### DATA SHOWN

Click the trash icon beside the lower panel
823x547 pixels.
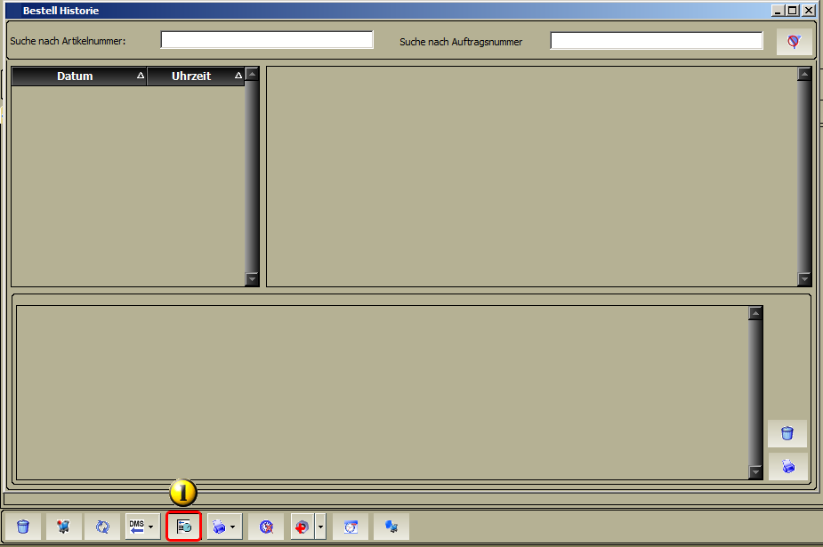click(787, 433)
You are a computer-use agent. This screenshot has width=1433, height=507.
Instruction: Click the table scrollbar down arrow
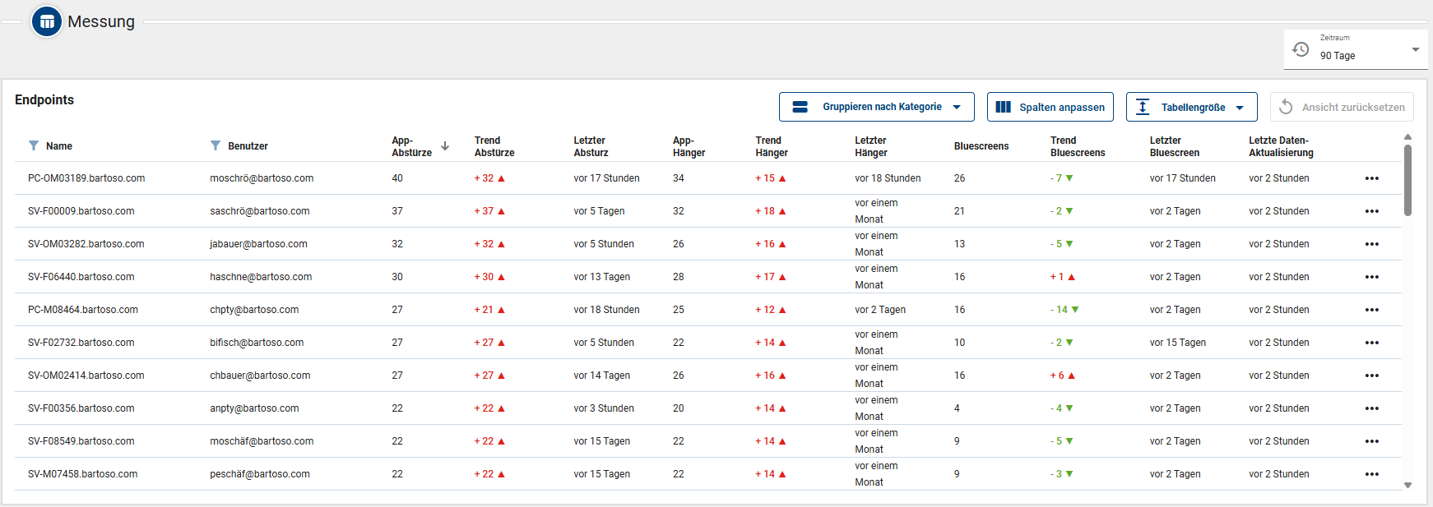(x=1407, y=485)
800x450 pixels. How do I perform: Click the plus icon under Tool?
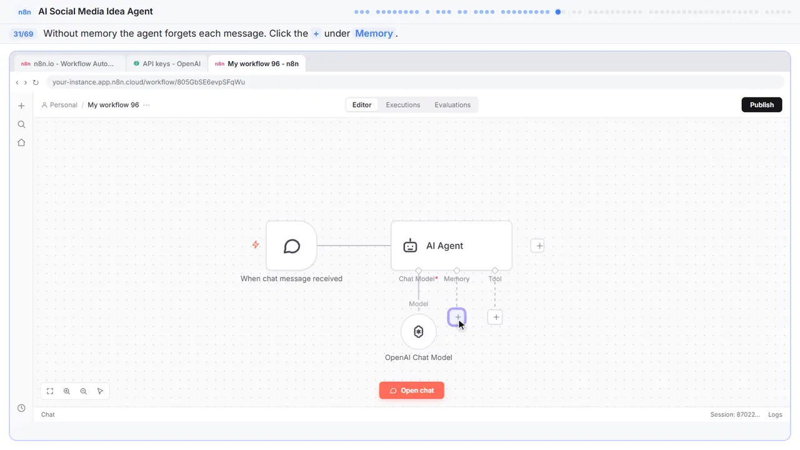point(495,318)
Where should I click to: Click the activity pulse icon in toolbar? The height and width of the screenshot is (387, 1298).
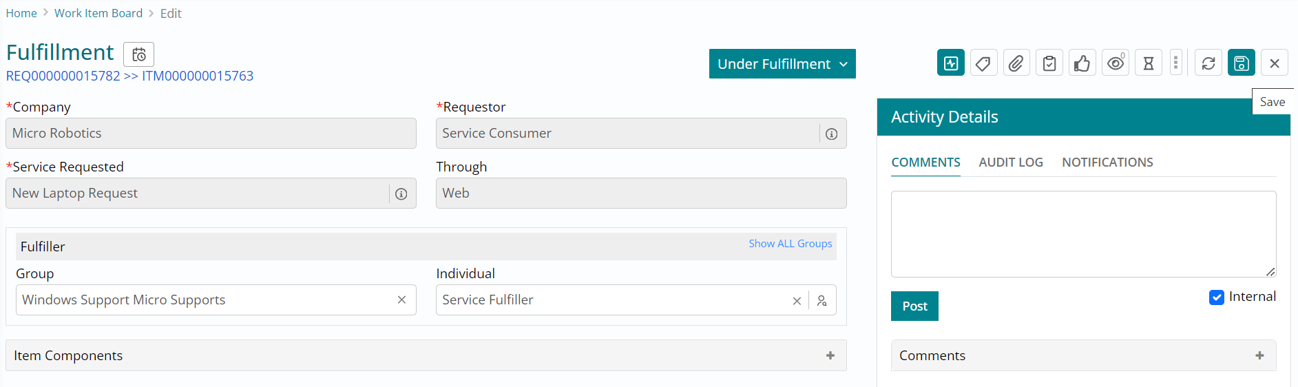(950, 63)
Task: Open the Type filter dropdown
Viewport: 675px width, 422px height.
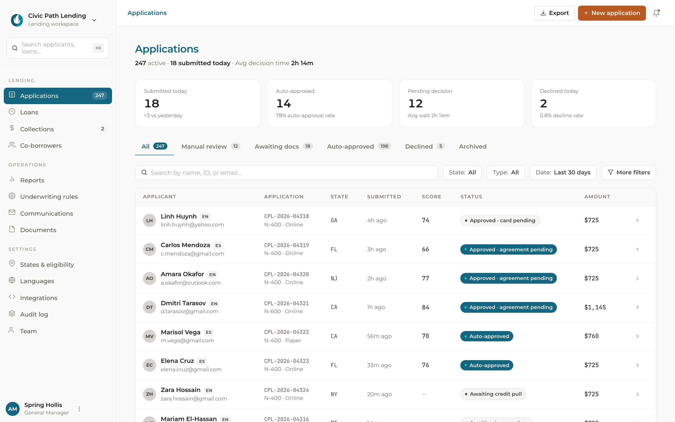Action: (x=505, y=172)
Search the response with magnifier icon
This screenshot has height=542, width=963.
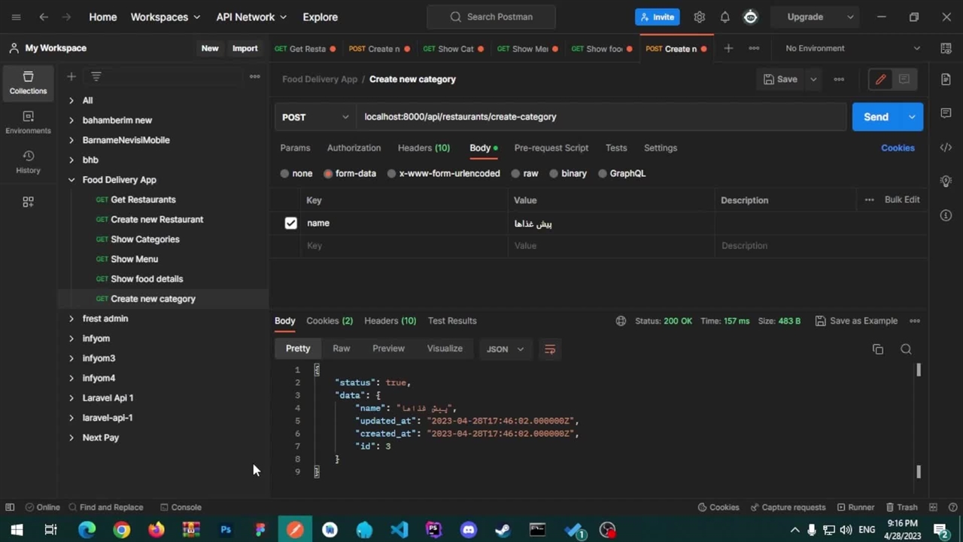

######

• EXERCISE
Reproduce the material above in full, changing every occurrence of "icon" to "button" and leaving all other text unchanged. Omit the pictures from your answer.

• SOLUTION FOR THIS TASK
Click the trash button beside the lower panel
823x547 pixels.
click(787, 433)
You are a computer-use agent. This screenshot has width=1433, height=507.
Instruction: Click the table scrollbar down arrow
(x=1407, y=485)
800x450 pixels. How do I perform: Click the plus button under Tool?
point(495,318)
Where should I click to: Click the activity pulse button in toolbar? The height and width of the screenshot is (387, 1298).
(950, 63)
Task: Open the Type filter dropdown
Viewport: 675px width, 422px height.
Action: (x=505, y=172)
Search the response with magnifier button
This screenshot has height=542, width=963.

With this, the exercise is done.